Collection entries:
***
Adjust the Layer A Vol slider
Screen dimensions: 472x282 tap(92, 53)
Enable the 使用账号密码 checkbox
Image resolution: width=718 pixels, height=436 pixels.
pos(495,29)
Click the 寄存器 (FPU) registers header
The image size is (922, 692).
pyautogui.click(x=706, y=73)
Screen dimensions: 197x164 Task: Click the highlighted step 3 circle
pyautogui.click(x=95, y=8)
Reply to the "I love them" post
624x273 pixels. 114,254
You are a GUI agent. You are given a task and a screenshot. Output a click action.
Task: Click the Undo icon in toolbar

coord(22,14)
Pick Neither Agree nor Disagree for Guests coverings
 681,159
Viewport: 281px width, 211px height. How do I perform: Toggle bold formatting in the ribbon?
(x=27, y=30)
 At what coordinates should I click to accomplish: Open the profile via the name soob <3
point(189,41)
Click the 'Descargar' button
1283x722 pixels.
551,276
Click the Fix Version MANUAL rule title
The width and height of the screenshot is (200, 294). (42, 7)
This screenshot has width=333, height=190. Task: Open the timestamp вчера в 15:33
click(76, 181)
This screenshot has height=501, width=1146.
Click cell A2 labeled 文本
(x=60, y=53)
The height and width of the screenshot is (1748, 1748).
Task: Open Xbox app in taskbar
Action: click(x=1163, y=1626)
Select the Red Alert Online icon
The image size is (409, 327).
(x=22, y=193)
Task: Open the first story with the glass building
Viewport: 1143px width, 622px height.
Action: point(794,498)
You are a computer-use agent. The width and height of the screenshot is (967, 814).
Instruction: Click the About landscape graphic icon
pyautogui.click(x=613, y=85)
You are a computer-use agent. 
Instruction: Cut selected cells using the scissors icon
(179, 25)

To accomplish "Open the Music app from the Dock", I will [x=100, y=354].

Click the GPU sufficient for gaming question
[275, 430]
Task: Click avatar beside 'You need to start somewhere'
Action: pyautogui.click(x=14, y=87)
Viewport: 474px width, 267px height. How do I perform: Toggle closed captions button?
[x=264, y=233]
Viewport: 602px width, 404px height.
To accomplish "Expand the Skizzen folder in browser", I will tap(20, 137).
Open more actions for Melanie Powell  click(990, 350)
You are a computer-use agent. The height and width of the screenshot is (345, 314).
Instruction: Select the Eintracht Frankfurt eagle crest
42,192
***
If a line in the records contains "computer", report it.

• **Result for this exercise**
You are a computer-use agent. The width and height of the screenshot is (967, 814).
You are a computer-use agent. 
You are a computer-use agent. The height and width of the screenshot is (345, 314).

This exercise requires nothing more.